While actual game attendance has been healthy for years for both professional and major college sport teams, the attention paid through TV is perhaps at least as telling. A 2011 Harris poll showed that 60% of all adults watch NFL football with 27% watching six to ten hours per week. A Scarborough Research survey found 76 million college football viewers in 2012 and at least 58 million college basketball viewers.

The chasing of hot prospects for college rosters keeps targeting younger and younger athletes, with high school freshmen and sophomores tracked for years before they are allowed to “sign” a commitment letter. Actually, youth travel teams in all these sports now have primary school age children spending weekends traversing hundreds of miles to play other kids, with hopes that someday they will be one of those lucky few who star on the big stage. What this does to our society, let alone what it does for our carbon emissions, is tragic.

Our newspapers, with rare exception, have as much if not more staff covering sports than they do covering local government or the community and certainly give more ink to that arena than any other. Similarly, local TV news allots about as much time for sports coverage as it does all the other news they broadcast.
It should hardly surprise us that so many of the American people seem so uninformed on so many of the issues facing us as a human family on a finite planet. Likewise, even the college campuses where big time sports dominate the campus culture, seem largely inoculated against serious involvement with world beyond them outside of the classroom.  We spend relatively little time trying to understand, let alone act, to improve our communities and societies compared to the attention we give to sports.

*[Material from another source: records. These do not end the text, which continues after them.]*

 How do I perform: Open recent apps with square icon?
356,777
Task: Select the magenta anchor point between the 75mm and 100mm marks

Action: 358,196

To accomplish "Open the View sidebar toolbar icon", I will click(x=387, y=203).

3)        Winning is everything

But perhaps my greatest concern with this infatuation with big time sports is the pernicious effect of casting much of our social lives in terms of competition – making winners and losers and basking in the winning. This emphasis on “winning is everything” has become increasingly characteristic of our political, business, and educational cultures, casting others as opponents to be defeated. You see it in the growth of American Exceptionalism – a myth that by all measures we might be better than others and therefore worthy of emulation if not adoration. The Spirit Level ( by British epidemiologists Pickett and Wilkinson) alone debunks that myth on so many fronts.

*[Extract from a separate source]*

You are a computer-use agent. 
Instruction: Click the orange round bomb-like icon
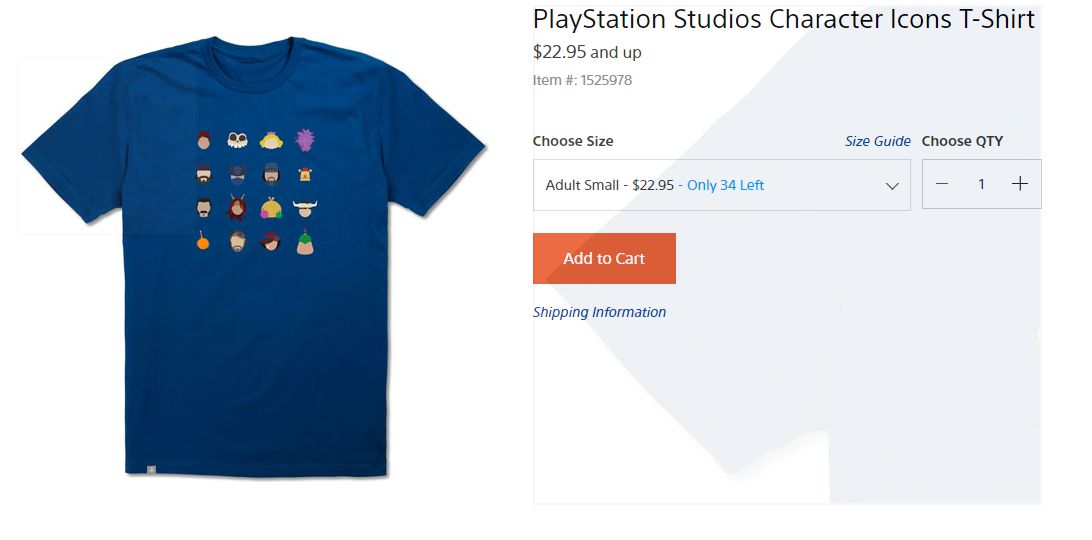(x=203, y=241)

 The Spirit Level: Why More Equal Societies Almost Always Do Better

I am a sports lover, despite the paragraphs you’ve read until now. I still remember the Pee Wee Reese mitt my parents bought me when I was five. And we played ball every day in the summer, football in the fall, and hockey in the winter. Mostly we did pick-up: from whomever showed up, we got two volunteer captains for the day and they would alternate choosing amongst us until all were selected. We even played with unequal numbers so that everyone could play. I lived and breathed sports, listening to the Tigers, Lions, Pistons, and Red Wings as I’d fall asleep at night. I played high school hockey and some organized fast-pitch softball and baseball when I was younger. As an adult I played softball (four nights a week some years before marriage) and even played nine years in an Over 50 league. I also coached my kids in softball and soccer when they were young. Sports are a good thing. They can teach us team work, skill development, a work ethic, and keep us physically active late into life.

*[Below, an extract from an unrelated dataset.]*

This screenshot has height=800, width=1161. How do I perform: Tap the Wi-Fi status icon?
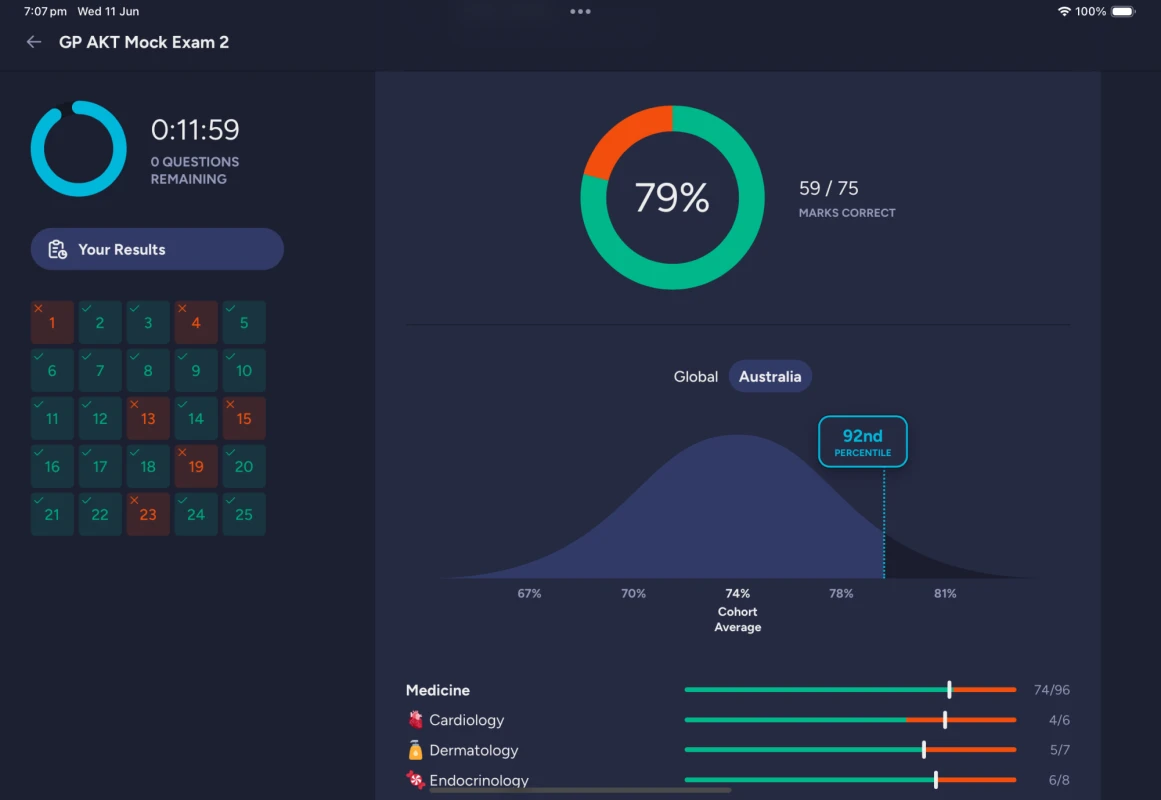click(1063, 12)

But the capturing of sports and making it the circus it has become, distracting us from attending to social and environmental challenges, is dividing us into camps. When the main challenges we face are global in nature – climate and ecological destabilization, inequality, infectious disease, etc. - we need to act as one team, one family, working together, not trying to see who can beat the other and win some shallow victory.

Instead of waiting for yet more sanctioned and officially organized teams and leagues, it’s time for us to get out on the fields and get started with some good old pick-up games, where everybody plays and everybody wins. Like it or not, we’re all in this together.